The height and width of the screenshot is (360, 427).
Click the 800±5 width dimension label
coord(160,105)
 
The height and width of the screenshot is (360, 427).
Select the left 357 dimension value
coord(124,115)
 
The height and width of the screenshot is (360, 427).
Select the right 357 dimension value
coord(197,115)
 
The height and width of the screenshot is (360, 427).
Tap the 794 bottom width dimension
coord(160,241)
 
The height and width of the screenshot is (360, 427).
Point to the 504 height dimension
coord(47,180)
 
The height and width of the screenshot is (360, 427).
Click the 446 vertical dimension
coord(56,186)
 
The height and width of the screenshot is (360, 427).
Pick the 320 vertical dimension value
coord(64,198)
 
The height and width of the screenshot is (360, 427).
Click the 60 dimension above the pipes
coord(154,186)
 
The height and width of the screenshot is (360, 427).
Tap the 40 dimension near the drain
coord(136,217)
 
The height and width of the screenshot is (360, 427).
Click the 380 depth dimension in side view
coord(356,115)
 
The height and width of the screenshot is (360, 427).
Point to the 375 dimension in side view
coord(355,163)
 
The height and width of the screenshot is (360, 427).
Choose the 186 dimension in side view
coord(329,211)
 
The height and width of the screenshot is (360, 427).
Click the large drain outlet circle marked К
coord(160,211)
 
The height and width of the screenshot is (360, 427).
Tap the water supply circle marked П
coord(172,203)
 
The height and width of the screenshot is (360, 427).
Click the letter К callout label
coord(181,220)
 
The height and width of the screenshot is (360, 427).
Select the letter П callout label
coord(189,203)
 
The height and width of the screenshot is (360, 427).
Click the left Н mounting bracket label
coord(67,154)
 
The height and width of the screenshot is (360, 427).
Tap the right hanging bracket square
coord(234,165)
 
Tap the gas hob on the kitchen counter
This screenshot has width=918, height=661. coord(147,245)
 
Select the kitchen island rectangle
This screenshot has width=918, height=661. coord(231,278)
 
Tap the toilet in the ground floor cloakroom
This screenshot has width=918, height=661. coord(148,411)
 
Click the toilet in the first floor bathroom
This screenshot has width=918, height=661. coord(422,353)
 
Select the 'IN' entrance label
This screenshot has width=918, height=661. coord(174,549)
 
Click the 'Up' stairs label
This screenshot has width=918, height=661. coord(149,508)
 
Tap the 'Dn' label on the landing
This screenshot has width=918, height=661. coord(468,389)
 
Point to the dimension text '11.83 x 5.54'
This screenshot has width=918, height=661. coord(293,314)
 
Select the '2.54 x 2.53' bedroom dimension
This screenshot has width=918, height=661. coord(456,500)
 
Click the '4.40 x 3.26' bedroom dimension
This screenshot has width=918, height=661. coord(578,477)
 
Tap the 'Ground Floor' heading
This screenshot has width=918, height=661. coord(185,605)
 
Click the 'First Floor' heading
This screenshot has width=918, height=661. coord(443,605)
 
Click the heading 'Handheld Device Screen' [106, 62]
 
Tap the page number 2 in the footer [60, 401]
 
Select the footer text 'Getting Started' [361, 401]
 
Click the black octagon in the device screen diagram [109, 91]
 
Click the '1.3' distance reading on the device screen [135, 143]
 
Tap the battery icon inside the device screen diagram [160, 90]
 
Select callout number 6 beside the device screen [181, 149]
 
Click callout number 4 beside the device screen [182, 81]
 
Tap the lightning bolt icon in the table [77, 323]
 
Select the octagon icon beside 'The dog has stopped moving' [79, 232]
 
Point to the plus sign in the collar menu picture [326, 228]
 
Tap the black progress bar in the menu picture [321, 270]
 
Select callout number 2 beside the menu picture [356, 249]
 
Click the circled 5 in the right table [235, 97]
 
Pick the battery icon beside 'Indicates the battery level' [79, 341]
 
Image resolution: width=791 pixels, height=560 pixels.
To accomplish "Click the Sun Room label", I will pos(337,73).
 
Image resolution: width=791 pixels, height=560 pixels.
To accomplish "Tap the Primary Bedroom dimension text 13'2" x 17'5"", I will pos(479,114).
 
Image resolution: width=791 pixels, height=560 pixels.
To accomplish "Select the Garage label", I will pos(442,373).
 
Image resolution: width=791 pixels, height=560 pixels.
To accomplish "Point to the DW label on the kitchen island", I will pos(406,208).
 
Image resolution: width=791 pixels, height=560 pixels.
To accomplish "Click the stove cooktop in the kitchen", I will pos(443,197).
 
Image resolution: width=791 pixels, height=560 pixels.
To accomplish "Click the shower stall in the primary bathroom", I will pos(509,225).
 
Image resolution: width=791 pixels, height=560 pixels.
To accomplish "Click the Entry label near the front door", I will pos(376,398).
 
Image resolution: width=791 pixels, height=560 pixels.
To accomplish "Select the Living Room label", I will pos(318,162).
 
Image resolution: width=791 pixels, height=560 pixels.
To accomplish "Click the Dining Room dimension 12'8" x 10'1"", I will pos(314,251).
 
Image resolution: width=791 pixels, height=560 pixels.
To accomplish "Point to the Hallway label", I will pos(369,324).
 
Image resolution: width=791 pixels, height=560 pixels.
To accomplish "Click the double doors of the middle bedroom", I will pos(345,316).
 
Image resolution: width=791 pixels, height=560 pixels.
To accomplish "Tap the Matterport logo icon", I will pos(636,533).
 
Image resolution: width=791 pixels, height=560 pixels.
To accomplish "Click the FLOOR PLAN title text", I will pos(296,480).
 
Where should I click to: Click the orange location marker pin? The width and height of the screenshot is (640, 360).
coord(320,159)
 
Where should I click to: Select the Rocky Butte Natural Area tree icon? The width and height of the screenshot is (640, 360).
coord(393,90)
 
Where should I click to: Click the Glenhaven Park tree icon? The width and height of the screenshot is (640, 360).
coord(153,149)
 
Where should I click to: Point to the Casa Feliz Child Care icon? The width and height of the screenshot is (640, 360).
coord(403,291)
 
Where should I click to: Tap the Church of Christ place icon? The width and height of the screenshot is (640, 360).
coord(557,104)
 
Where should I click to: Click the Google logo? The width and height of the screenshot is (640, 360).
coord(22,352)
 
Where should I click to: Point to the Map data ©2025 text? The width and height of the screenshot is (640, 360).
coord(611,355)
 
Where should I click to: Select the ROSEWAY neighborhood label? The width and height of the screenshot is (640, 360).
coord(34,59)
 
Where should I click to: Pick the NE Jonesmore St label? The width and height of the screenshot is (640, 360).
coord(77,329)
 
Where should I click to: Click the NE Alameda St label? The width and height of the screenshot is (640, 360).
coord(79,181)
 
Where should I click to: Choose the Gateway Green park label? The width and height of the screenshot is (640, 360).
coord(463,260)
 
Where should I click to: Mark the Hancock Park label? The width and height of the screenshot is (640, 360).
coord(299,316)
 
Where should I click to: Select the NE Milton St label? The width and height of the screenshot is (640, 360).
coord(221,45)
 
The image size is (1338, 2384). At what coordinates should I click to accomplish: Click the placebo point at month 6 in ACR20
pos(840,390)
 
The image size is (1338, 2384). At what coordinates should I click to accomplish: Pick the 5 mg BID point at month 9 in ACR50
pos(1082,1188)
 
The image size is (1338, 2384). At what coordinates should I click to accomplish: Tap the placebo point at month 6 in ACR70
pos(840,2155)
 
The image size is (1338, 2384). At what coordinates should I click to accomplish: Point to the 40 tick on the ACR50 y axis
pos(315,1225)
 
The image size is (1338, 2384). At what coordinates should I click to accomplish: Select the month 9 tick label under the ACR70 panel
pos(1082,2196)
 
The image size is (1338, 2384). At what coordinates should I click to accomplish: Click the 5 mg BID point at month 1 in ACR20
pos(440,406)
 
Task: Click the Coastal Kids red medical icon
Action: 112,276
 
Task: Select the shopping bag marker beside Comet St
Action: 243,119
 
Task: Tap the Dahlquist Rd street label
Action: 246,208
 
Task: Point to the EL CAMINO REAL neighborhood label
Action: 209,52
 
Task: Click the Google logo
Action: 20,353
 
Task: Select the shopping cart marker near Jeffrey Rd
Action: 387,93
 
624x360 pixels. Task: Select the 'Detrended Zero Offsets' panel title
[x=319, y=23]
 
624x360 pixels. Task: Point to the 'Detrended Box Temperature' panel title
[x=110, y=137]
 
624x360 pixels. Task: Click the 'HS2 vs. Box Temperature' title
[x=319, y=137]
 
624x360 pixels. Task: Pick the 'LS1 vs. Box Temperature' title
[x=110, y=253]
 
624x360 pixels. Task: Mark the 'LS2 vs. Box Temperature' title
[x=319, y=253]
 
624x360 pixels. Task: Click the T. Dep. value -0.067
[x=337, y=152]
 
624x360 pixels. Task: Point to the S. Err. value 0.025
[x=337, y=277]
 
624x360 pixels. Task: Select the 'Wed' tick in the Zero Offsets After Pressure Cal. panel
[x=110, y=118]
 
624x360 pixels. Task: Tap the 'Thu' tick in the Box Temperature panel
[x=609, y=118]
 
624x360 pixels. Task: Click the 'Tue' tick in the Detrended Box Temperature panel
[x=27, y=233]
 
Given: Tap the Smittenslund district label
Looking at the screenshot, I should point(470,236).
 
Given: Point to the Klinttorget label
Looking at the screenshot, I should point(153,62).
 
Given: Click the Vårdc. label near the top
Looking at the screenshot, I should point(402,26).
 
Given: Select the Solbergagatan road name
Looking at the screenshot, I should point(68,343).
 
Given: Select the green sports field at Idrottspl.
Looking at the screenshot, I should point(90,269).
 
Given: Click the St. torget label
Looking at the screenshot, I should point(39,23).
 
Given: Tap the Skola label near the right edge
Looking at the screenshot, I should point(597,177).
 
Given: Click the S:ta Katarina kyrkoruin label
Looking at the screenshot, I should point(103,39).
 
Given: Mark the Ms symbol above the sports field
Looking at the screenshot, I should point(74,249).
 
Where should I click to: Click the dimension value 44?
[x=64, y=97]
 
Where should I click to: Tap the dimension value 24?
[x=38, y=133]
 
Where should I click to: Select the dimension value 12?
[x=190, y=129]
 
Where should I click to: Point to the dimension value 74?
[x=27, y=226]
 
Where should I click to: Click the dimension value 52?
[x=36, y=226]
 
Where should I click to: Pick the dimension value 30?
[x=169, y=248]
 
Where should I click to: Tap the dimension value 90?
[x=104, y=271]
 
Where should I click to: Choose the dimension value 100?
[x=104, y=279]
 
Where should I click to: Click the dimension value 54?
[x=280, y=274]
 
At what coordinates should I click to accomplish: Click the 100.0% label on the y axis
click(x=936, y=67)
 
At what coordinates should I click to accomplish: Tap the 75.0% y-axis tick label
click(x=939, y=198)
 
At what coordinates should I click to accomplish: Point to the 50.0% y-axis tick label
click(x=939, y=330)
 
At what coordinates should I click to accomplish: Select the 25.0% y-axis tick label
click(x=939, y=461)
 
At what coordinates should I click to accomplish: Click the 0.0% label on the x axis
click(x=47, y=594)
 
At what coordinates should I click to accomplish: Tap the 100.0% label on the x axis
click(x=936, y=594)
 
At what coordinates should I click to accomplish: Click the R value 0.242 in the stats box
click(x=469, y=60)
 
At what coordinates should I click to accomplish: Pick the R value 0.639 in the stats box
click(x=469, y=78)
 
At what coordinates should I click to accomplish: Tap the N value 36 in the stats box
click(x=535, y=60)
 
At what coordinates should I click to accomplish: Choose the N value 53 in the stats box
══════════════════════════════
Gestellte Aufgabe
Wandle die Zeilen des Materials in eine Markdown-Tabelle mit den Spalten „Nr“ (fortlaufend) und „Zeile“ um. Fang bei der Zeile mit „Tap the toilet in the ground floor cloakroom“ an, hör nach der Zeile mit „Click the black“ auf und lass leere Zeilen weg.

Lösung
| Nr | Zeile |
|---|---|
| 1 | Tap the toilet in the ground floor cloakroom |
| 2 | This screenshot has width=918, height=661. coord(148,411) |
| 3 | Click the toilet in the first floor bathroom |
| 4 | This screenshot has width=918, height=661. coord(422,353) |
| 5 | Select the 'IN' entrance label |
| 6 | This screenshot has width=918, height=661. coord(174,549) |
| 7 | Click the 'Up' stairs label |
| 8 | This screenshot has width=918, height=661. coord(149,508) |
| 9 | Tap the 'Dn' label on the landing |
| 10 | This screenshot has width=918, height=661. coord(468,389) |
| 11 | Point to the dimension text '11.83 x 5.54' |
| 12 | This screenshot has width=918, height=661. coord(293,314) |
| 13 | Select the '2.54 x 2.53' bedroom dimension |
| 14 | This screenshot has width=918, height=661. coord(456,500) |
| 15 | Click the '4.40 x 3.26' bedroom dimension |
| 16 | This screenshot has width=918, height=661. coord(578,477) |
| 17 | Tap the 'Ground Floor' heading |
| 18 | This screenshot has width=918, height=661. coord(185,605) |
| 19 | Click the 'First Floor' heading |
| 20 | This screenshot has width=918, height=661. coord(443,605) |
| 21 | Click the heading 'Handheld Device Screen' [106, 62] |
| 22 | Tap the page number 2 in the footer [60, 401] |
| 23 | Select the footer text 'Getting Started' [361, 401] |
| 24 | Click the black octagon in the device screen diagram [109, 91] |